Toward the end of the film, Claudia discovers Sandro with another woman. She flees the palace where they have all been partying, running out through the grand stone arch that marks the palace grounds. She has been betrayed and is emotionally devastated. It is her moment of loss of innocence, her departure from fantasy and arrival at reality, and her realization that she is now part of the world in which love is fickle and lovers unfaithful.

We recall that Anna entered the opening scene through an arch and now see Claudia entering the fi
nal scene through one. One woman has replaced the other. Pierre Leproham suggests that there is a “psychological substitution, going beyond the physical substitution of one woman for another..[which]..endows the plot with its full credibility (Leprohan 66).” Sandro follows Claudia through the same gateway arch, which based on his next actions might also be seen as arrival at self-awareness (an awareness and disgust at his own moral weakness). However, Gene Youngblood, who narrates a commentary of the film, argues that one character cannot appropriate another's metonymy, meaning that once an object is symbolically attached to one character it does not hold meaning for others.

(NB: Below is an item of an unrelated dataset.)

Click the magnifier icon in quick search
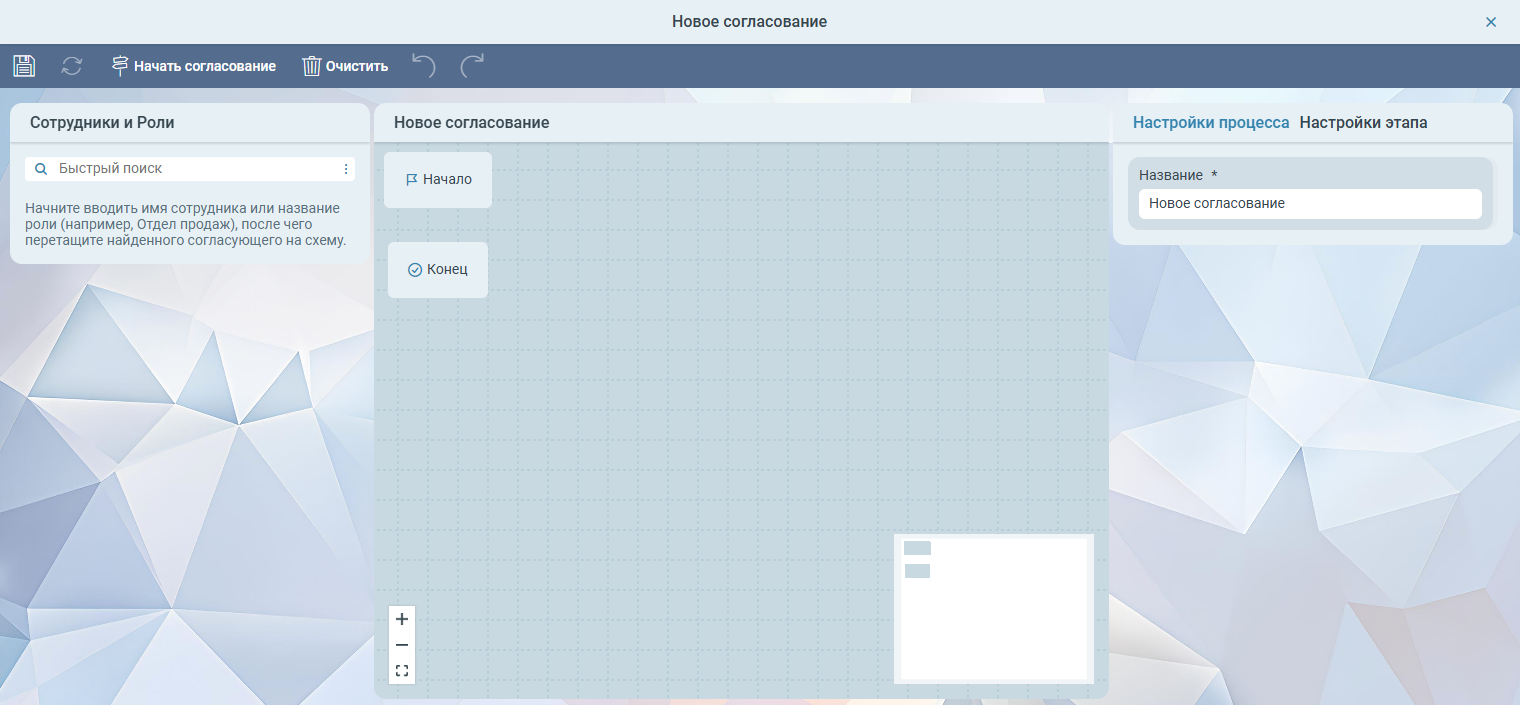point(41,169)
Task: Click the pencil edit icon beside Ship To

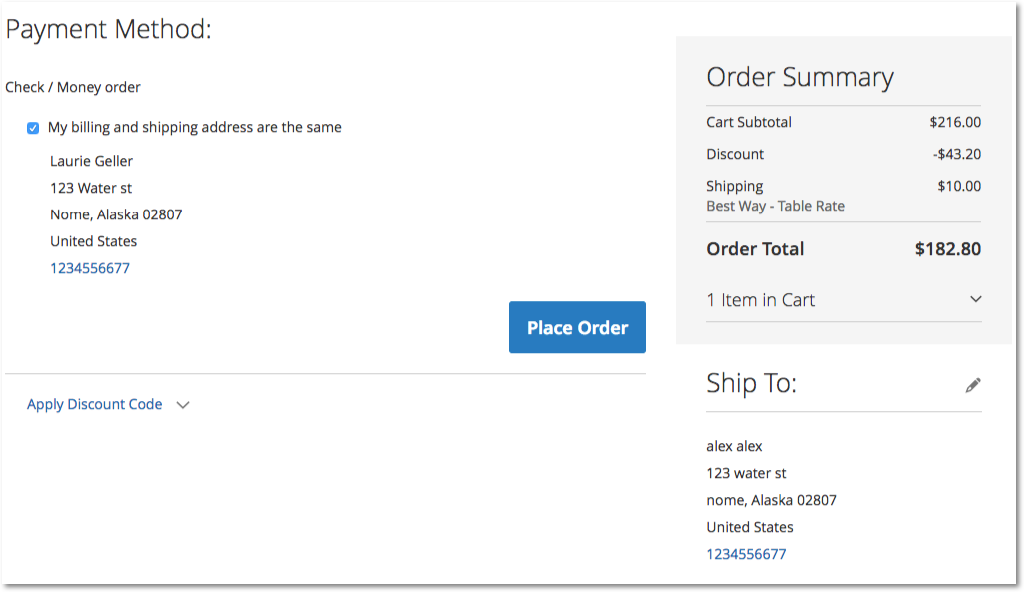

The final scene finds Claudia and Sandro on a rooftop next to a crumbling church, overlooking the sea with islands in the distance. In this scene we witness Claudia's complete arrival at acceptance and self-realization. Throughout most of the scene, she is framed with a large arched opening behind her, which symbolizes her complete passage into self-awareness and acceptance of reality, as messy as it may be. We witness in her facial expressions the transition from feelings of shock, betrayal and sorrow to those of acceptance, strength and ultimately, pity for Sandro. At this moment in the film a critical shift in power also occurs, and the arched opening accompanies the shift. While Sandro had previously held the typically macho role in the relationship, he has become a sniveling weakling, too ashamed of himself to even ask forgiveness. Claudia, on the other hand, has found her strength and is now the one in control, both of the current moment and the future of their relationship. The arched opening therefore embodies feminine power, even perhaps a womb, for several critics assert that in this scene Claudia's relationship with Sandro shifts from one of lover to that of nurturer/mother. (As a side note, shots of Sandro in this scene are punctuated by a phallic tower standing in the distance behind him. Antonioni refers to the “malaise of eros” as another central theme of L'avventura, and in this scene we see the two main characters' emotional torment underscored by symbols of their respective sexuality.)


Antonioni demonstrates the subtle yet enduring power of the arch to intensify moments of transition and transformation in film, specifically in L'Avventura. The arch's power lies in its flexibility; in this case it alternately symbolizes intimately personal psycho-emotional shifts and also more global cultural and societal ones.